══ PAGE EXCERPT
Suhail Patel: I think that part of the question you asked is how long does it take to drive that change. I think the answer to that is that it's continuous. It doesn't end. I've been at my company for 7 years now, and the changing of culture changes as time marches on. There are challenges that come into the foray. You meet a diverse set of people. Every single person that joins within your organization fundamentally changes the makeup of your organization, whether you like it or not. No matter what role that they join on, they could be just in the custom operations, or they could be the C-suite.

The level of magnitude and impact is going to be different between the two distinctions that I've made, but every person fundamentally changes the culture. People bring themselves in a very different way. Especially in today's day and age where you recognize most people through a Slack avatar and a profile photo. Things like, how are you doing written communication, how are you doing documentation, how are you speaking to people, what words do you use? All these things are becoming more and more materially important. Many organizations up until five years ago were relying on being face-to-face, and you see obviously a lot of organizations trying to return to that face-to-face model because they've not found an alternative way of being able to work remotely, being able to work remotely effectively. They're using the guise of like, we'll be much more productive in person, or we have much more collaboration in person.

I fundamentally think that they've not found a good operating model. Don't get me wrong, I'm not going to get into a remote working debate. There's probably a lot of values in being in an office and things like that, but there's a lot of flexibility to be offered in the kinds of people that you hire and the culture that you build when you have a culture that is fully remote-able. People can be remote permanently, but fundamentally your company culture needs to change as a result to adapt to those circumstances. I think the change in company culture, the time horizon that it happens at is continuous. It changes every single day.
════
══ MATERIAL
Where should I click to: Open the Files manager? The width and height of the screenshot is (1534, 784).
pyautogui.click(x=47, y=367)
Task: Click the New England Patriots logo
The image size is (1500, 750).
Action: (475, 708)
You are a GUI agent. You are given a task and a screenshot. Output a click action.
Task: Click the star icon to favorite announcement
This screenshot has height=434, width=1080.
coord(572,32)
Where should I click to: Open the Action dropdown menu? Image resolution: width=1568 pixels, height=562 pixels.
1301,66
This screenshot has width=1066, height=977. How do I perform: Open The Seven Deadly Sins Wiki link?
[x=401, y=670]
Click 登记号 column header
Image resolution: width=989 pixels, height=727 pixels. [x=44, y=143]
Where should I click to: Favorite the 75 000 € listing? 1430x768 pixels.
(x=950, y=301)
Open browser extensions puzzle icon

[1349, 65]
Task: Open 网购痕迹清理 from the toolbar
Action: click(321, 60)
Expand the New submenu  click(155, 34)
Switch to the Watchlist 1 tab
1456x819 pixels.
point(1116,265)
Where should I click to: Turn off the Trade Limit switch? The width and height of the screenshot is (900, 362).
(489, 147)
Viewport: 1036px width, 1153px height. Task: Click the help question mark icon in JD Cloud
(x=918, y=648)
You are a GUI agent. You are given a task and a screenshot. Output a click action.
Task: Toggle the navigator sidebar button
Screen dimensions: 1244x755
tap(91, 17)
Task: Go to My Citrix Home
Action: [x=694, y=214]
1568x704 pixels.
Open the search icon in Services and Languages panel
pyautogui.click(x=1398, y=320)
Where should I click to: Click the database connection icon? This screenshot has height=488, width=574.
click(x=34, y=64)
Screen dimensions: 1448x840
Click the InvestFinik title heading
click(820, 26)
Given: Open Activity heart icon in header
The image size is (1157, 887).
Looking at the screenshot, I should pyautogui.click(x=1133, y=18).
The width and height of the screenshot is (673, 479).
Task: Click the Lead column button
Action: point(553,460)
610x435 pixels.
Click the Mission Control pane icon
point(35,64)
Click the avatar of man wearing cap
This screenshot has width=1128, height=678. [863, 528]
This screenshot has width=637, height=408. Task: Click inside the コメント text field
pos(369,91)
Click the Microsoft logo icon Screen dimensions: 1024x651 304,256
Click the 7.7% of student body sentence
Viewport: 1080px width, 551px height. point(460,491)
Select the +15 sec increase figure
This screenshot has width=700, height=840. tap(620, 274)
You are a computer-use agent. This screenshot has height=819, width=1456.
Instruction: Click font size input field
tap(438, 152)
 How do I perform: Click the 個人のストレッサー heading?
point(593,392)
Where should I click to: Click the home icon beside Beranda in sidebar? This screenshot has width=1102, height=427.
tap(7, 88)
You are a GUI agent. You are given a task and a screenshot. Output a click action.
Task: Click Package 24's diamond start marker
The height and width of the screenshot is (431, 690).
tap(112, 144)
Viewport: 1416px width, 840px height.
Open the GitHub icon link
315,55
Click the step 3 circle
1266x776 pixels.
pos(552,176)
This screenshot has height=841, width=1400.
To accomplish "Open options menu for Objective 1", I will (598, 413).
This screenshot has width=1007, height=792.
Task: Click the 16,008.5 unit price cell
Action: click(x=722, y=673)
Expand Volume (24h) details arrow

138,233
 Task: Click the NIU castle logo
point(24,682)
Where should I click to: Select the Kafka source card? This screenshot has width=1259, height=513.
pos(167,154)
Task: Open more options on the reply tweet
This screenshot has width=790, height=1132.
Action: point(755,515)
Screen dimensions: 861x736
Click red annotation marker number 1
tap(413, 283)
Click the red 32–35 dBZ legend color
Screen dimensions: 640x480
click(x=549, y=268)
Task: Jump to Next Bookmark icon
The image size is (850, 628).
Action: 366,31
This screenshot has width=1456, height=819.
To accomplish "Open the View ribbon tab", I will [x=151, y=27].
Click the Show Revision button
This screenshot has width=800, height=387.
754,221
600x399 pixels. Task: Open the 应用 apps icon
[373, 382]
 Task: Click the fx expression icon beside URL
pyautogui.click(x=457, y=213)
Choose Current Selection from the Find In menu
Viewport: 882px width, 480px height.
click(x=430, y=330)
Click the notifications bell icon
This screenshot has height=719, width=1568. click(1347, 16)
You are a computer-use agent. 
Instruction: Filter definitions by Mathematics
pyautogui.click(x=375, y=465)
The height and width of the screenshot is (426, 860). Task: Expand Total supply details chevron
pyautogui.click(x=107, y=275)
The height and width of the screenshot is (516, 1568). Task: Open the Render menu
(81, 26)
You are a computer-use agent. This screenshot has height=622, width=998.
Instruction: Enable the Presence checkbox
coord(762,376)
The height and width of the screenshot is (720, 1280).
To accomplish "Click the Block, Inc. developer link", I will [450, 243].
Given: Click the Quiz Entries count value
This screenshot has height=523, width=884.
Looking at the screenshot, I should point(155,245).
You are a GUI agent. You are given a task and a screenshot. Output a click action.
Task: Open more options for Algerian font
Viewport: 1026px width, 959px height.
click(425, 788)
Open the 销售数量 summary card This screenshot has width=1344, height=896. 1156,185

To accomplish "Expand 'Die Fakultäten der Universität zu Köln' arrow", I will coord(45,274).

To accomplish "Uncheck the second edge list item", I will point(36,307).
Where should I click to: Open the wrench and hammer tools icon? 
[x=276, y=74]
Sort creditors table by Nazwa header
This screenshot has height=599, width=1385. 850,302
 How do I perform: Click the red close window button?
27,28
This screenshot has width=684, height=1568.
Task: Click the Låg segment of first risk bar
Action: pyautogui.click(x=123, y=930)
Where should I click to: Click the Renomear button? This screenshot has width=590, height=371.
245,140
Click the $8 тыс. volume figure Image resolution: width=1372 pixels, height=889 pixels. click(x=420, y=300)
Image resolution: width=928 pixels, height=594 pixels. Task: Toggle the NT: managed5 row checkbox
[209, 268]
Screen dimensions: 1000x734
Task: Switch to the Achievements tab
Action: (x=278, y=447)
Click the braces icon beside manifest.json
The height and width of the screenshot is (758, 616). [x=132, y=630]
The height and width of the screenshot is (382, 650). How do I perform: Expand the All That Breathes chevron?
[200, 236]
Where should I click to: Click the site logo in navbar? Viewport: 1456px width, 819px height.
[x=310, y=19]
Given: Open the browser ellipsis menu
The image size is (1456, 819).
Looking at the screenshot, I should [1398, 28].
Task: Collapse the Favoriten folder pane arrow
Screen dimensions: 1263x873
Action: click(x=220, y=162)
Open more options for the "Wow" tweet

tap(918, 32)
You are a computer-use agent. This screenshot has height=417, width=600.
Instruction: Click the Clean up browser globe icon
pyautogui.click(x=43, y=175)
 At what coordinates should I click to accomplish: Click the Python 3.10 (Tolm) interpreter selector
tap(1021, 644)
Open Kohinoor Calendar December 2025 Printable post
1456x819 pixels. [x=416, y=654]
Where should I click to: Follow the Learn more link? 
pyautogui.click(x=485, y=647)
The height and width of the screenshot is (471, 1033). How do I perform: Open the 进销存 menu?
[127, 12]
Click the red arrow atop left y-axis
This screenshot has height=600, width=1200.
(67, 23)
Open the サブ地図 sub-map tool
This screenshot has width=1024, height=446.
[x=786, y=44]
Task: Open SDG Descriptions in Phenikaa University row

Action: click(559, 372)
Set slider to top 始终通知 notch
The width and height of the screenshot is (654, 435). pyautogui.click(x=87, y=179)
════
### THE TASKS
1. Reproduce the portion of the company culture excerpt from "I fundamentally think" to "every single day." word for word.
2. Transcribe the listing verbatim, from its first line to the line with "pos(369,91)", including both of those lines.

### WRITTEN RESPONSES
1.
I fundamentally think that they've not found a good operating model. Don't get me wrong, I'm not going to get into a remote working debate. There's probably a lot of values in being in an office and things like that, but there's a lot of flexibility to be offered in the kinds of people that you hire and the culture that you build when you have a culture that is fully remote-able. People can be remote permanently, but fundamentally your company culture needs to change as a result to adapt to those circumstances. I think the change in company culture, the time horizon that it happens at is continuous. It changes every single day.

2.
Where should I click to: Open the Files manager? The width and height of the screenshot is (1534, 784).
pyautogui.click(x=47, y=367)
Task: Click the New England Patriots logo
The image size is (1500, 750).
Action: (475, 708)
You are a GUI agent. You are given a task and a screenshot. Output a click action.
Task: Click the star icon to favorite announcement
This screenshot has height=434, width=1080.
coord(572,32)
Where should I click to: Open the Action dropdown menu? Image resolution: width=1568 pixels, height=562 pixels.
1301,66
This screenshot has width=1066, height=977. How do I perform: Open The Seven Deadly Sins Wiki link?
[x=401, y=670]
Click 登记号 column header
Image resolution: width=989 pixels, height=727 pixels. [x=44, y=143]
Where should I click to: Favorite the 75 000 € listing? 1430x768 pixels.
(x=950, y=301)
Open browser extensions puzzle icon

[1349, 65]
Task: Open 网购痕迹清理 from the toolbar
Action: click(321, 60)
Expand the New submenu  click(155, 34)
Switch to the Watchlist 1 tab
1456x819 pixels.
point(1116,265)
Where should I click to: Turn off the Trade Limit switch? The width and height of the screenshot is (900, 362).
(489, 147)
Viewport: 1036px width, 1153px height. Task: Click the help question mark icon in JD Cloud
(x=918, y=648)
You are a GUI agent. You are given a task and a screenshot. Output a click action.
Task: Toggle the navigator sidebar button
Screen dimensions: 1244x755
tap(91, 17)
Task: Go to My Citrix Home
Action: [x=694, y=214]
1568x704 pixels.
Open the search icon in Services and Languages panel
pyautogui.click(x=1398, y=320)
Where should I click to: Click the database connection icon? This screenshot has height=488, width=574.
click(x=34, y=64)
Screen dimensions: 1448x840
Click the InvestFinik title heading
click(820, 26)
Given: Open Activity heart icon in header
The image size is (1157, 887).
Looking at the screenshot, I should pyautogui.click(x=1133, y=18).
The width and height of the screenshot is (673, 479).
Task: Click the Lead column button
Action: point(553,460)
610x435 pixels.
Click the Mission Control pane icon
point(35,64)
Click the avatar of man wearing cap
This screenshot has width=1128, height=678. [863, 528]
This screenshot has width=637, height=408. Task: Click inside the コメント text field
pos(369,91)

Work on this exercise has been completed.